The stone that resembles the look of lace on the island of Baljenac could soon be registered under UNESCO Cultural Heritage.

Of the more than 130 intangible cultural assets registered in the Cultural Heritage of the Republic of Croatia, Croatia has 13 properties inscribed on the UNESCO Representative List of the Intangible Heritage of Humanity. This list includes lacemaking in Croatia, the two-part narrow intervals of Istria and the Croatian coast, the Festival of St. Blaise, the annual spring procession of Kraljice and Ljelje from Gorjani, the annual carnival of the bell ringers from Kastaština, the procession with the Cross on Hvar, the art of making traditional wooden toys from the area of ​​the Zagorje, the Sinj Alka, gingerbread craft in the north of Croatia, the Bećarac instrumental tune from Slavonia, Baranja and Srem, Kolo from the Dalmatian hinterland (Zagora), Klapa singing and the Mediterranean diet on the Croatian Adriatic, its shores, islands and part of the hinterland.


HRTurizam reports on 11 December 2016 that soon, our cultural heritage list could expand with the addition of the “lace” stone from the small island of Baljenac.

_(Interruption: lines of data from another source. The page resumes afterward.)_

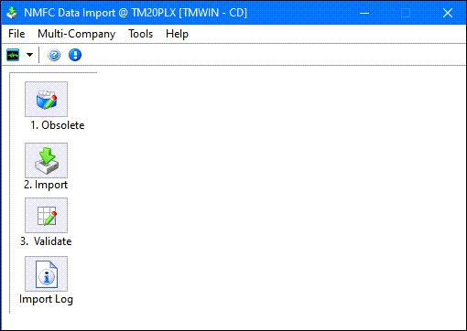Open the File menu
467x331 pixels.
[16, 34]
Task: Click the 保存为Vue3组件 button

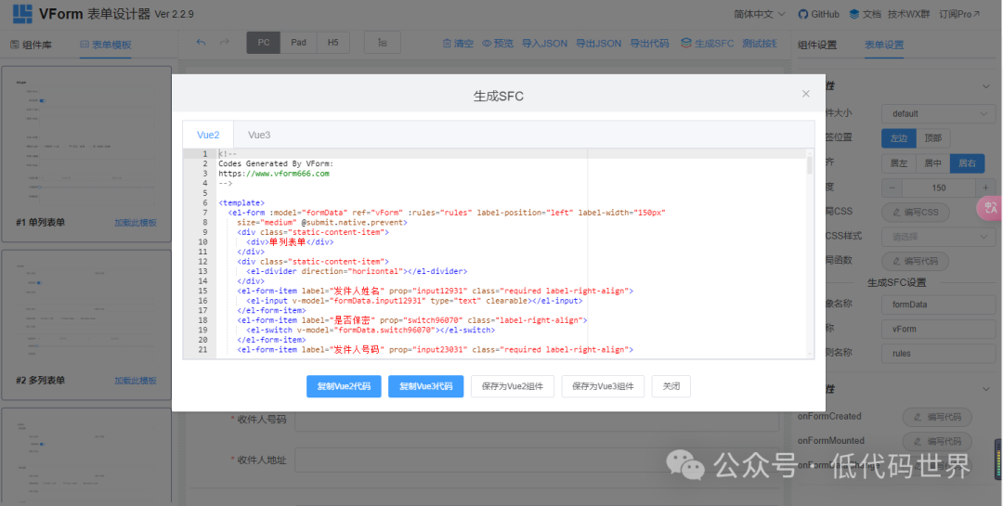Action: pos(603,386)
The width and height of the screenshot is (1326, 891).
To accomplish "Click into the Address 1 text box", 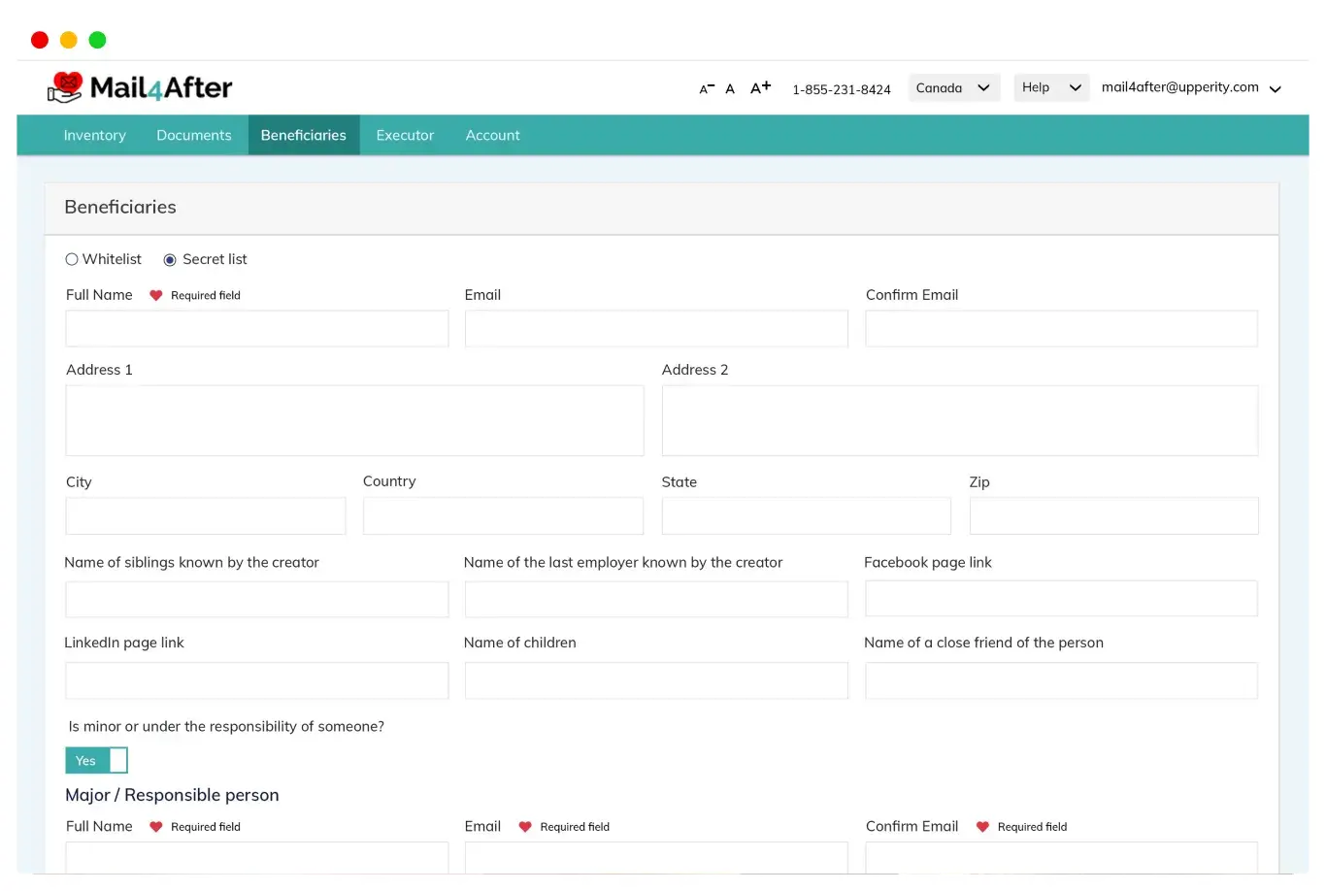I will click(x=354, y=420).
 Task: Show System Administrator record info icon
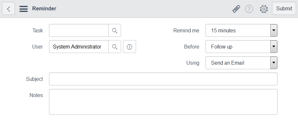(130, 47)

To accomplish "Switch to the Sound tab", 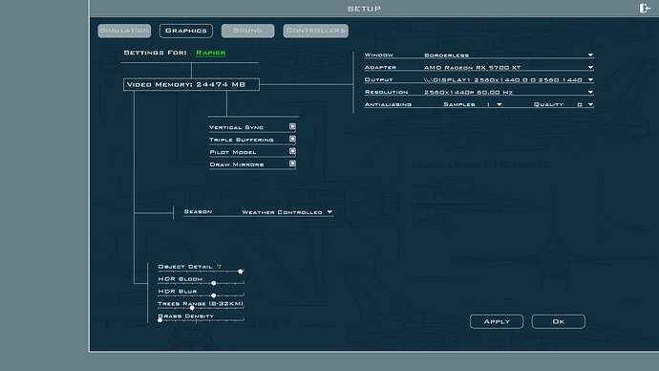I will 248,31.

The small island of Baljenac is located off the coast of Šibenik, and what makes it so unique is the dry stone wall that tells the story of centuries-old efforts made by local residents who used this stone method to cultivate grapevines. The island of Baljenac has a surface of only 10 hectares, on which there are 23 kilometers of stone walls which resemble a unique stone “lace”.


It is this “stone lace” that has been nominated as a new candidate for cultural heritage. “The Conservation Department in Šibenik, on the proposal of the University of Zadar, will prepare a draft decision on the protection of establishing the status of cultural property as a cultural landscape for Baljenac,” said Marko Sinobad for HRT.


The dry stone walls on the terraced slopes of the island provide the direction for the land to prevent soil erosion. In this way, they have achieved a densely saturated combination of radial and concentric stone walls. It is important to highlight the uniqueness of Baljenac where no stone is left in place, as each stone was moved and built into the stone wall.